Pierre- Auguste Renoir’s painting of his life long friend Claude Monet reading, 1872.
On the 5th December, 1926, the world lost one of history’s greatest artists. By the time of Claude Monet’s death, aged 86, he had painted hundreds of paintings, including some 250 lily paintings, which today hang in museums and art galleries around the world. He was also a founding member of the movement of painting known as Impressionism. The term Impressionism was taken from the title of Monet’s painting Impression, Sunrise (below).
Monet’s painting “Impression, Sunrise”, 1872.
Claude Monet was born on 14th November 1840. He grew up in the French port Le Harve on the Normandy coast. He despised school but loved drawing and painting.
After an unsuccessful stint in the French Cavalry in Algeria, where he contracted typhoid fever and was discharged with the help of his aunt, he went onto study at a traditional art school. After a while, he became disillusioned with its stale and old fashioned methods and instead decided to become a student of Charles Gleyre in Paris, where he met among others Pierre-Auguste Renoir.
Both of them shared a passion for painting outdoors, and often took trips to the countryside. Monet and Renoir spent hours studying the effect of sunlight and the weather, which then became an inspiration to their bright, sketchy style.
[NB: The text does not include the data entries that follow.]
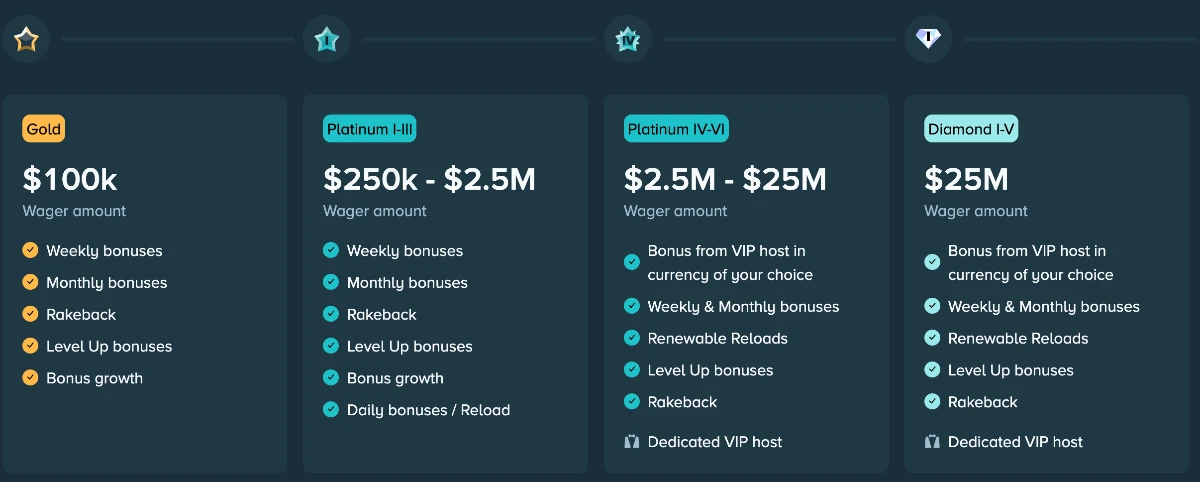Click the Diamond tier icon
Image resolution: width=1200 pixels, height=482 pixels.
click(x=927, y=40)
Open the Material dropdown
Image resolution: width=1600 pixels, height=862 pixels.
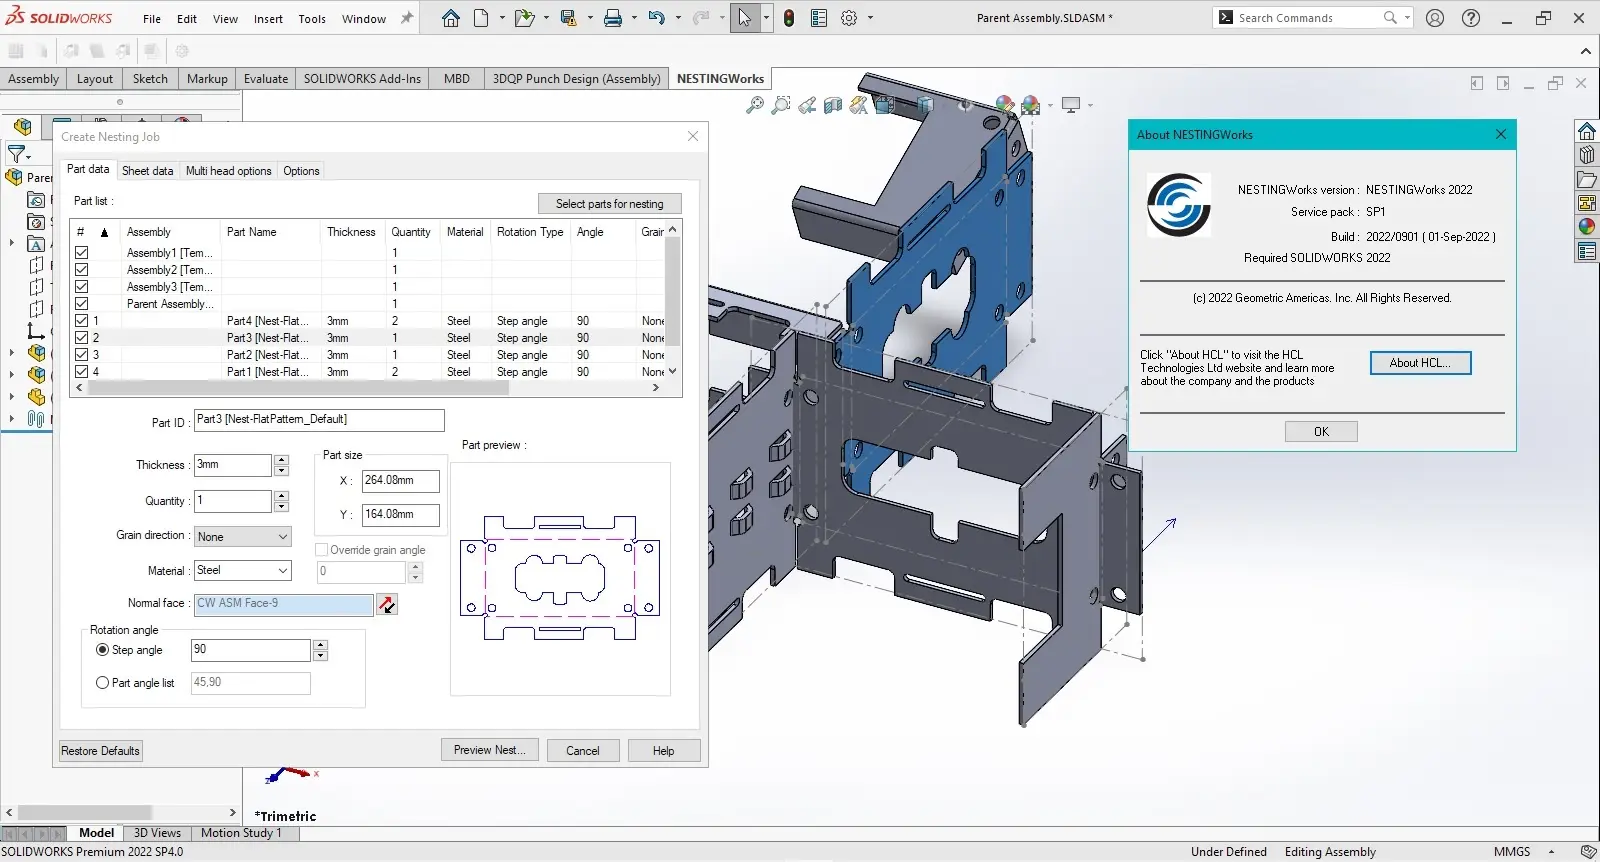coord(243,571)
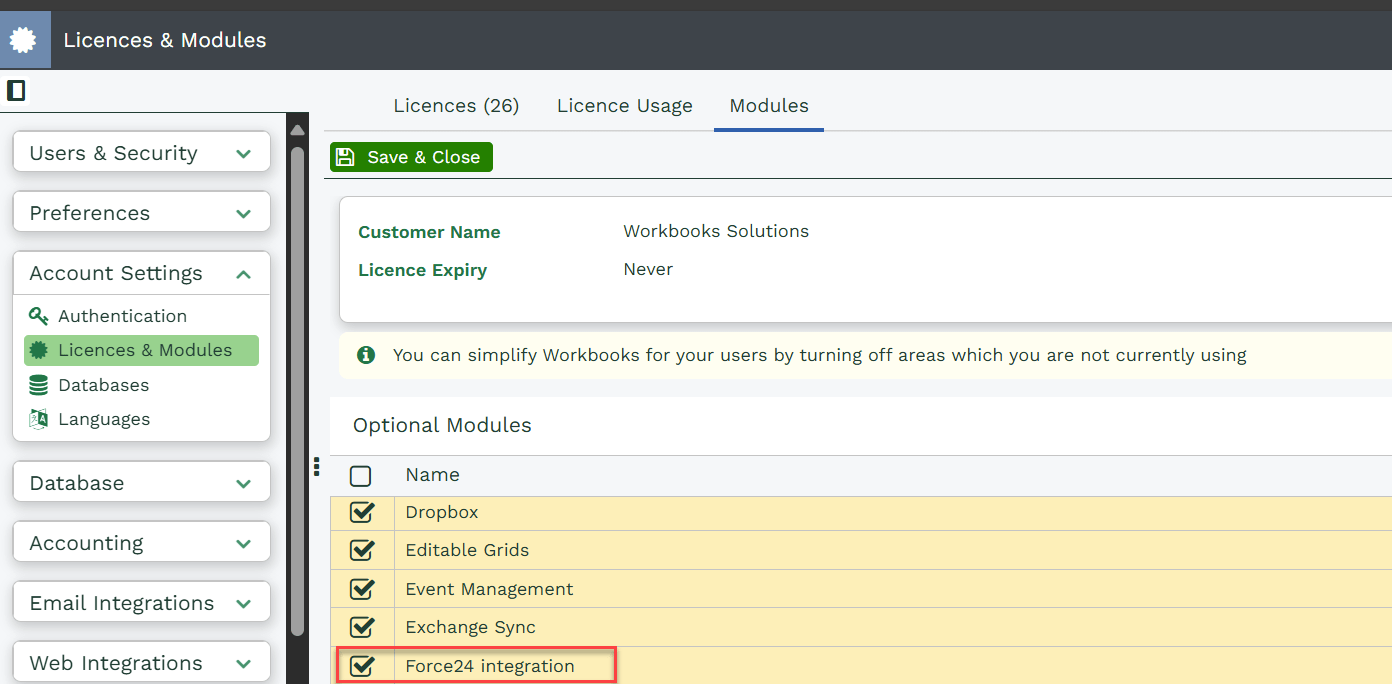1392x684 pixels.
Task: Toggle the sidebar panel icon below header
Action: point(16,91)
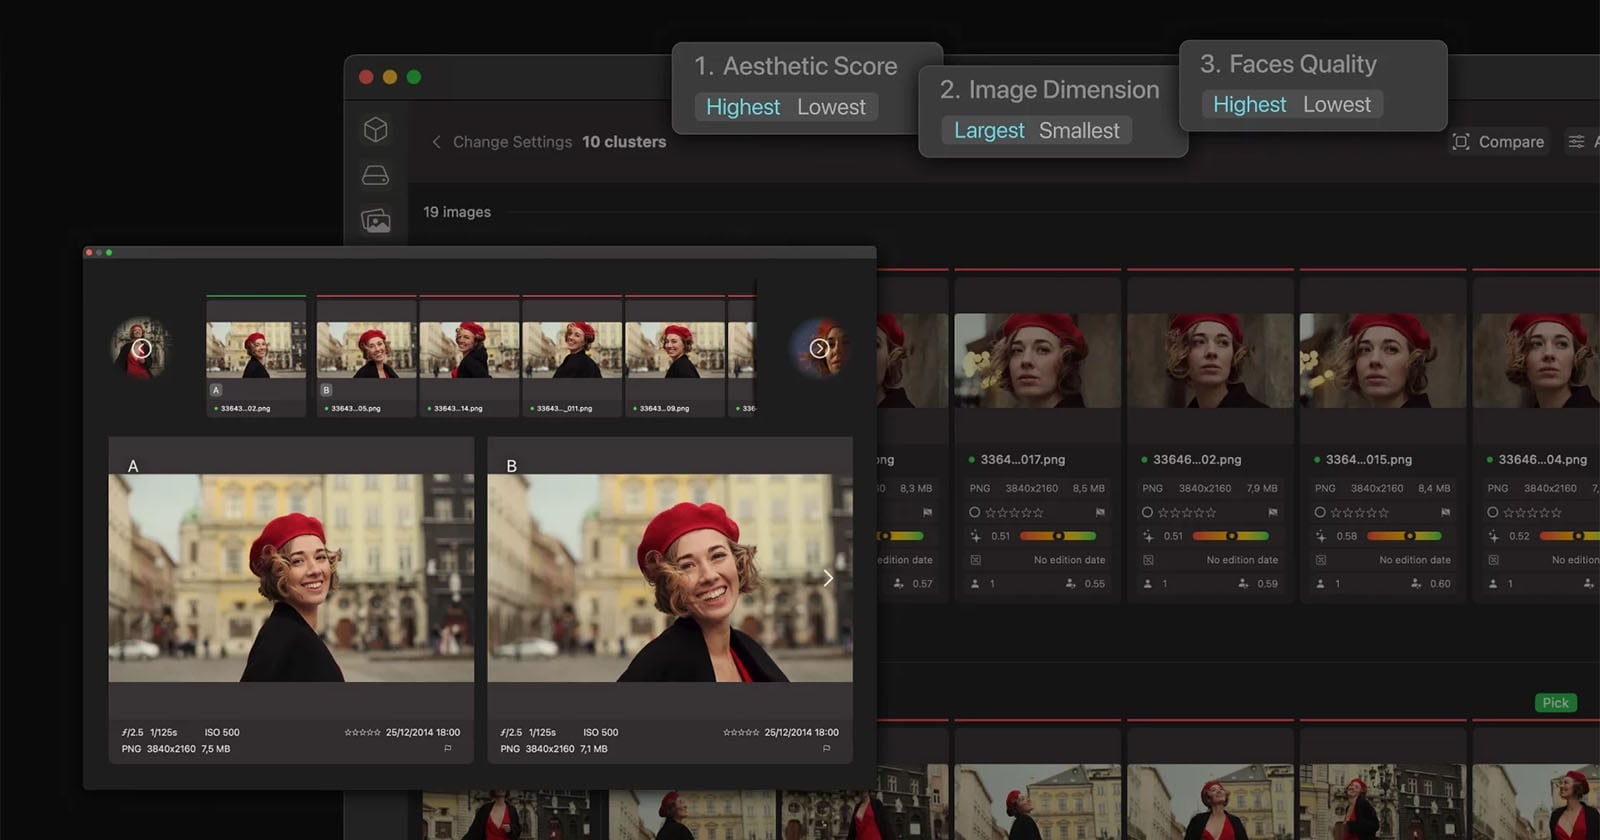Set Aesthetic Score to Lowest
Viewport: 1600px width, 840px height.
(831, 107)
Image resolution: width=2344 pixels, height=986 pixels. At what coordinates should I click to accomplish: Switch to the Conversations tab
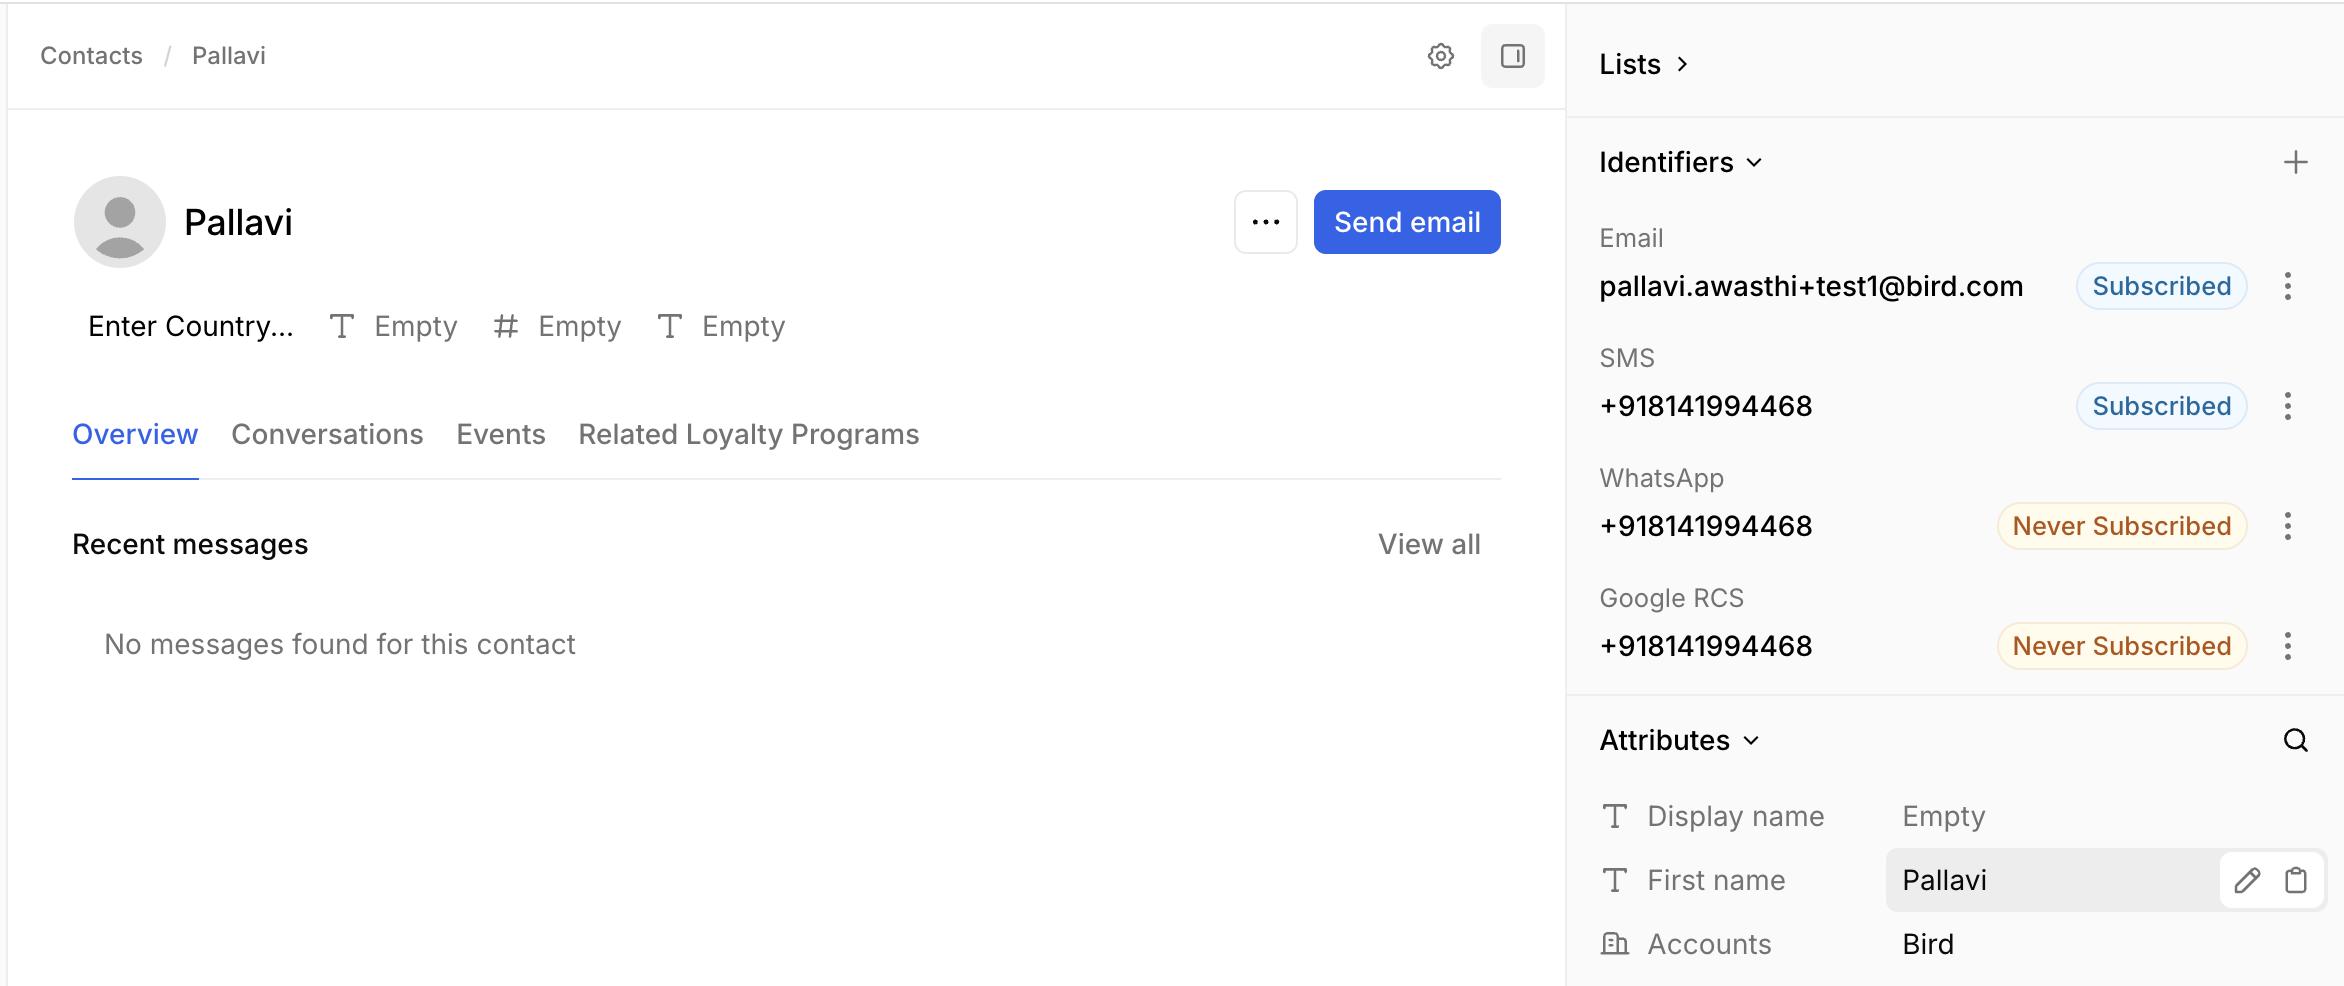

Monet’s Haystack paintings are arguably the most celebrated of all the impressionist artists contribution to landscape painting. Image above of “Wheatstacks (End of Summer)” 1890-91.
In the early years, Monet didn’t sell many paintings. He struggled bitterly at times with money, but always found pleasure in his art. Like Renoir, he too, fell in love with one of his models, Camille Doncieux. He would marry her just before the Franco-Prussian war of 1870-71. Monet and his wife would flee France for the safety of England.
After the war, Monet returned to France, but still continued to struggle to find success. Many official exhibitions were simply not interested in his sketchy style of painting. With a group of fellow artists they opened their own exhibitions in 1874. Monet’s paintings met with some initial criticism, described as ‘palette-scrapings’, but many other critics praised his work. Sure enough, in time, he began to sell his paintings.
By the early 1880’s, Monet had found both critical success, particularly in London and New York, and financial security. His wealth allowed him to embark on one of his greatest projects, to create a dream garden at Giverny, in France. Monet was able to dam a river at Giverny to create a massive pond with an amazing assortment of water lilies. In his enormous studio that he built, he was known to paint all day and into the night. Many of his huge canvas water lily paintings were worked on in this studio.
Monet’s water lily painting, Le Bassin Aux Nympheas, 1919, Image Wikipedia
Monet would succumb and eventually die from lung cancer at the age of 86. His contribution and legacy to art history is immense. His popularity today as an artist is undeniable, especially with the crowds of people that frequent his exhibitions in museums and art galleries worldwide. Sales of his paintings can fetch upwards of 20 million dollars. To the casual admirer who buys reproductions and Monet calendars, we simply love and enjoy his bright colourful sun filled landscapes and portraits.